Zurückblickend weiß ich, warum mir das passiert ist: Ich war unglücklich in meinem alten Job. Und ich habe daran viel zu lange nichts geändert. Es lag nicht an meinen Kollegen, die waren wie Familie für mich. Ich war einfach nicht mehr glücklich mit meiner Tätigkeit. Und das habe ich viel zu lange ignoriert. Aus Bequemlichkeit, aus Angst, meine Komfortzone zu verlassen. Dann war da plötzlich ein neuer Job. Ein Neustart bei Null. Kollegen die mich nicht kennen, die Angst völlig zu versagen und den neuen Chef zu enttäuschen. Zweifel, ob der Jobwechsel ein Fehler war. Im alten Job hatte ich eine Familie, im neuen Job waren da viele Menschen, die mich skeptisch beäugt haben, sich nicht für mich interessiert haben, die meiner Vorgängerin nachgetrauert haben. Zwischen den beiden Jobs lag genau eine freie Woche, in der ich aus Erschöpfung nur geschlafen habe und mit Übelkeit zu kämpfen hatte.

Die heutige Zeit ist so schnelllebig. Und wir nehmen uns so selten die Zeit, Erlebtes richtig zu reflektieren, zu verarbeiten. Wir haben die Erwartung an uns, dass wir in dieser Schnelllebigkeit funktionieren müssen. Bloß keine Sekunde, Minute, Stunde verschwenden und immer schneller, höher, weiter. Ein Jobwechsel ist ein einschneidendes Erlebnis. Man sollte sich die Zeit nehmen, sich von dem Vergangenen zu verabschieden und sich auf das Neue einzustellen. Neben dem Jobwechsel gibt es sicher zahlreiche Aspekte, die zu meinem Zustand beigetragen haben. Die hier zu erläutern würde den Rahmen sprengen. 
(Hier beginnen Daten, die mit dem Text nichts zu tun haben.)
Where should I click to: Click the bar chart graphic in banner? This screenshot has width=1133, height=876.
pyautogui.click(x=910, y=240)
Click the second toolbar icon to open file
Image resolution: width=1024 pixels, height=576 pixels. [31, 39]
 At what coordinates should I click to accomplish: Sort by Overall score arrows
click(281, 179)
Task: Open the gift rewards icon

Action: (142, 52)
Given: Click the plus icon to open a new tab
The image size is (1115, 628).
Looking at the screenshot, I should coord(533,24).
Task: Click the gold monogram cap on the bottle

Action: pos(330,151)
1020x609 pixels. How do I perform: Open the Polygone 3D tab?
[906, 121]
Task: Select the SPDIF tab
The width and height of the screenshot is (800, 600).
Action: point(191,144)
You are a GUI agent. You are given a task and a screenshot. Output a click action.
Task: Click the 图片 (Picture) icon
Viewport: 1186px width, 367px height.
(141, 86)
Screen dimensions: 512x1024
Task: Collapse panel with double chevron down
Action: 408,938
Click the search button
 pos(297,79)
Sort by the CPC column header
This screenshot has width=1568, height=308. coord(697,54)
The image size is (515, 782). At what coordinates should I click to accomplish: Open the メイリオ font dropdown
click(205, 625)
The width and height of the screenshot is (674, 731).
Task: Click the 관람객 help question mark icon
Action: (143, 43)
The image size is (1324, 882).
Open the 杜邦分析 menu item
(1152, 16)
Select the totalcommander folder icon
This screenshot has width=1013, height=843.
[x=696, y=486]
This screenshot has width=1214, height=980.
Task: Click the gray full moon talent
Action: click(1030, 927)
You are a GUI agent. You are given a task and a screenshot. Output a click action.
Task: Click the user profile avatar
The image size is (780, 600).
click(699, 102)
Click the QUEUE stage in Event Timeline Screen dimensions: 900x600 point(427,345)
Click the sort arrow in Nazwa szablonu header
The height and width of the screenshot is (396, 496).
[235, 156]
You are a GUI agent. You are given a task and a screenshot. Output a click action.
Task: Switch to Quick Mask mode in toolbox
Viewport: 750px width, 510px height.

Mein Fazit: Solche gesundheitlichen Herausforderungen entstehen, aus meiner Erfahrung, nicht von einen Tag auf den anderen. Sie entwickeln sich über Monate und Jahre. Und genau aus diesem Grund, glaube ich, dass man seinem Körper und seiner Psyche soviel Zeit für den Genesungsprozess geben muss, wie sie eben brauchen. Ich schätze mich sehr glücklich und bin unbeschreiblich dankbar dafür, dass es mir wieder besser geht. Ich bedanke mich täglich für diesen Neustart.